= John Hirst (criminal) =

British convicted murderer and campaigner for prisoners' rights

John Hirst (born 18 November 1950) is a British convicted murderer and campaigner for prisoners' rights.

==Early life==
Sources vary on Hirst's place of birth - either Bradford or Hull. Hirst was placed by his divorced Latvian mother in a Barnardo's children's home, spending time subsequently in a series of foster homes.

==Criminal history ==
Hirst entered into crime, committing burglaries and robberies. He was sentenced to five years in Armley prison in April 1971 for arson, burglary and deception.

On 23 June 1979, Hirst killed Mrs. Bronia Burton, with whom he was lodging while out on parole from a two-year burglary sentence, in Burghfield, Berkshire, with an axe, hitting her seven times. Hirst said that Burton, with whom he had been lodging for eleven days, nagged him constantly when he went out, and he felt no remorse.
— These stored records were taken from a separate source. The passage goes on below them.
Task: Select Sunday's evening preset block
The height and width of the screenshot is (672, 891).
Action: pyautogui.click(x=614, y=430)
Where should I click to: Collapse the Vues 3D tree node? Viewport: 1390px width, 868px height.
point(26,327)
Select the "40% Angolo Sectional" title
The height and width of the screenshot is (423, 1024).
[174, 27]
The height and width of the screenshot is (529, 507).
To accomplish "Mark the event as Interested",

Hirst pleaded not guilty to murder, pleading guilty to manslaughter on the grounds of diminished responsibility. This plea was accepted by the prosecution who were led by Barbara Calvert QC. Mr Justice Purchis, sentencing Hirst to 15 years in prison said "I have no doubt you are an arrogant and dangerous person with a severe personality defect", adding "unfortunately, this is not suitable for treatment in a mental hospital".
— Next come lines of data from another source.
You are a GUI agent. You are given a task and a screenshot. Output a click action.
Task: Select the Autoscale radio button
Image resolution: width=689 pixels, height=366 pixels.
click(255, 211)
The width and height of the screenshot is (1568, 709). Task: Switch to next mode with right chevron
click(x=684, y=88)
While in prison, Hirst attacked a prison officer in 1989, leading him to be transferred to a high-security unit reserved for the most dangerous prisoners. The unit was visited by Stephen Shaw then of the Prison Reform Trust, who gave Hirst a copy of Prison Rules: A Working Guide, a PRT publication. Hirst used the book to successfully sue the prison governors over the disappearance of his personal property. Hirst submitted up to nine written complaints to his prison governors per day, also becoming Britain's most litigious prisoner, advising other prisoners and launching numerous lawsuits against the government and prisons.

In the event Hirst served 25 years due to violent behaviour and other offences while in prison, being released in 2004.

Some of Hirst's legal successes included a defeat of TV licensing (in 2006), his segregation in solitary confinement, a dangerous dogs charge (in 2008) and over prisoner voting rights.

Hirst has been diagnosed with Asperger's syndrome.

==Hirst v United Kingdom (No. 2)==
Hirst sued in the High Court over the ban on prisoners' voting in elections in 2001, a case which he lost there, but subsequently won in the European Court of Human Rights in Hirst v United Kingdom (No 2) in 2004–2006. In 2010, the UK government announced that it would introduce legislation to comply with the ruling, giving some prisoners the right to vote, a move which caused much anger among Conservative and Labour MPs, who eventually rejected the ruling in the House of Commons.